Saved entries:
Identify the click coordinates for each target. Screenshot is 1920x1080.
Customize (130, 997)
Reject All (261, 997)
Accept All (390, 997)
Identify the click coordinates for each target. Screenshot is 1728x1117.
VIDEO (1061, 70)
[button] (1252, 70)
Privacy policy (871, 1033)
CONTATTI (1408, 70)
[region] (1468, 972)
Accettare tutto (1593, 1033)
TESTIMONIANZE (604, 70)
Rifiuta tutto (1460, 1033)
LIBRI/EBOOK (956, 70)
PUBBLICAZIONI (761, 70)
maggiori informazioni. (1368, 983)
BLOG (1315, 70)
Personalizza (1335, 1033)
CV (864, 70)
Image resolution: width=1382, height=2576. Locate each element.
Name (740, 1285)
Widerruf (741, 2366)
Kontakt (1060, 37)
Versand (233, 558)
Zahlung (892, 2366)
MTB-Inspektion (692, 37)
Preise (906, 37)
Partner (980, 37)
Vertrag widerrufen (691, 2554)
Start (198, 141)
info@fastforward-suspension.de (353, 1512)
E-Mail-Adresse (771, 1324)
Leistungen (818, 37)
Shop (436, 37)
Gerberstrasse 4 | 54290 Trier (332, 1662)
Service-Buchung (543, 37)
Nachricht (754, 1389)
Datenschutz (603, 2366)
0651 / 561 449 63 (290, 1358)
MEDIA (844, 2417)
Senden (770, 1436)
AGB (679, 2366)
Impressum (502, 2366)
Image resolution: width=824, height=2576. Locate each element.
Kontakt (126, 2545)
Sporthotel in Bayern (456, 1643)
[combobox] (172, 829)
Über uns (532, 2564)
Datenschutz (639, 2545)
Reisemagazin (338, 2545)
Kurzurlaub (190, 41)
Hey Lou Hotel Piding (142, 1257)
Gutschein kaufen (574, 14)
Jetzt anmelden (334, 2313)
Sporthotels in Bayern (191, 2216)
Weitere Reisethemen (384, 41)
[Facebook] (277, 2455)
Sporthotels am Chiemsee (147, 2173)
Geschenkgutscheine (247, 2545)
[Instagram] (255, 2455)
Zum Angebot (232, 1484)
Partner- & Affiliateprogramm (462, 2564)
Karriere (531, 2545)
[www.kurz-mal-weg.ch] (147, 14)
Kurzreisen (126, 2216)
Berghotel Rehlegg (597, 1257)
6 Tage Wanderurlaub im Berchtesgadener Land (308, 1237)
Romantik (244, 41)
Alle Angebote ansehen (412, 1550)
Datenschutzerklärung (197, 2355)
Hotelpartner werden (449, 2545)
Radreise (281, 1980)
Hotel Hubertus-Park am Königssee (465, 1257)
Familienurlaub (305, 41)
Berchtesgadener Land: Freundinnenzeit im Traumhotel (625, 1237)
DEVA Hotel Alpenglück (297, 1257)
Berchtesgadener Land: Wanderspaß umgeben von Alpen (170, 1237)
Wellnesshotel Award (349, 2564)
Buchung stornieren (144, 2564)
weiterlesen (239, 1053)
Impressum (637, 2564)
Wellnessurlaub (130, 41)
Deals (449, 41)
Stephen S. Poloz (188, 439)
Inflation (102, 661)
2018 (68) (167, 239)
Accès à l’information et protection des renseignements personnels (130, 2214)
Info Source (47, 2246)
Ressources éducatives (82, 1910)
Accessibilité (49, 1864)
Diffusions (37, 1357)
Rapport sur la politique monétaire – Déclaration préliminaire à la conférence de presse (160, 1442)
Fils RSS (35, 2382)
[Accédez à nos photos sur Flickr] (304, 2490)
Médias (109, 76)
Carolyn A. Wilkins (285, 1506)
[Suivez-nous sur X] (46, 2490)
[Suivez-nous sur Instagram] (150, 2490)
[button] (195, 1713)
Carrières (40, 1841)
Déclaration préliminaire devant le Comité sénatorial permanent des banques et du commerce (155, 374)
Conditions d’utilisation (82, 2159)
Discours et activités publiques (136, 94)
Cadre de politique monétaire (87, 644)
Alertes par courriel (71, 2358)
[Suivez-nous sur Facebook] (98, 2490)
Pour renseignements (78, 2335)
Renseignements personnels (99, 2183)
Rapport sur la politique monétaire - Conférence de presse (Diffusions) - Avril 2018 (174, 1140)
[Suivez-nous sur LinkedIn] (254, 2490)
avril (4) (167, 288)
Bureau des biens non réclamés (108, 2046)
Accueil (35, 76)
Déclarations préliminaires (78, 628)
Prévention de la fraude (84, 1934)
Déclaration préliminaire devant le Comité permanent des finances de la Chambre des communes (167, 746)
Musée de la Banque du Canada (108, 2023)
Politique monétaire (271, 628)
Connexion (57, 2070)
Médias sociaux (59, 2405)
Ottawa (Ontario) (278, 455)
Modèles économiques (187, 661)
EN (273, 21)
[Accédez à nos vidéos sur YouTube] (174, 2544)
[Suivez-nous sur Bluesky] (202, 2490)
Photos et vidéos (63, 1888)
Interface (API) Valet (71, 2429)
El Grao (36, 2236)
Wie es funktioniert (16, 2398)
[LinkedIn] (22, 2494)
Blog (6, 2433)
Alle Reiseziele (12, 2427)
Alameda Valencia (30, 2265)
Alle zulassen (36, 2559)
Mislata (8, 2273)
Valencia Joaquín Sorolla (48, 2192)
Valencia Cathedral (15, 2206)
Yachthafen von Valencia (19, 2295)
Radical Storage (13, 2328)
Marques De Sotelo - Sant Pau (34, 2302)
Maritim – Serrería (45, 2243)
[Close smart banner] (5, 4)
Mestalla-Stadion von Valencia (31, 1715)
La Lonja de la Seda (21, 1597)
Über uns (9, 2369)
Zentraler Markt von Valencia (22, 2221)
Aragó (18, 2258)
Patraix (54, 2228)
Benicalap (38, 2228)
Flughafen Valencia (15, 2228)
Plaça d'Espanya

## [Assignment]
Nothing but the lines from the first line of the data through the line with "CV (864, 70)" should be returned, exactly as they appear, both ends included.

## [Result of this exercise]
Identify the click coordinates for each target. Screenshot is 1920x1080.
Customize (130, 997)
Reject All (261, 997)
Accept All (390, 997)
Identify the click coordinates for each target. Screenshot is 1728x1117.
VIDEO (1061, 70)
[button] (1252, 70)
Privacy policy (871, 1033)
CONTATTI (1408, 70)
[region] (1468, 972)
Accettare tutto (1593, 1033)
TESTIMONIANZE (604, 70)
Rifiuta tutto (1460, 1033)
LIBRI/EBOOK (956, 70)
PUBBLICAZIONI (761, 70)
maggiori informazioni. (1368, 983)
BLOG (1315, 70)
Personalizza (1335, 1033)
CV (864, 70)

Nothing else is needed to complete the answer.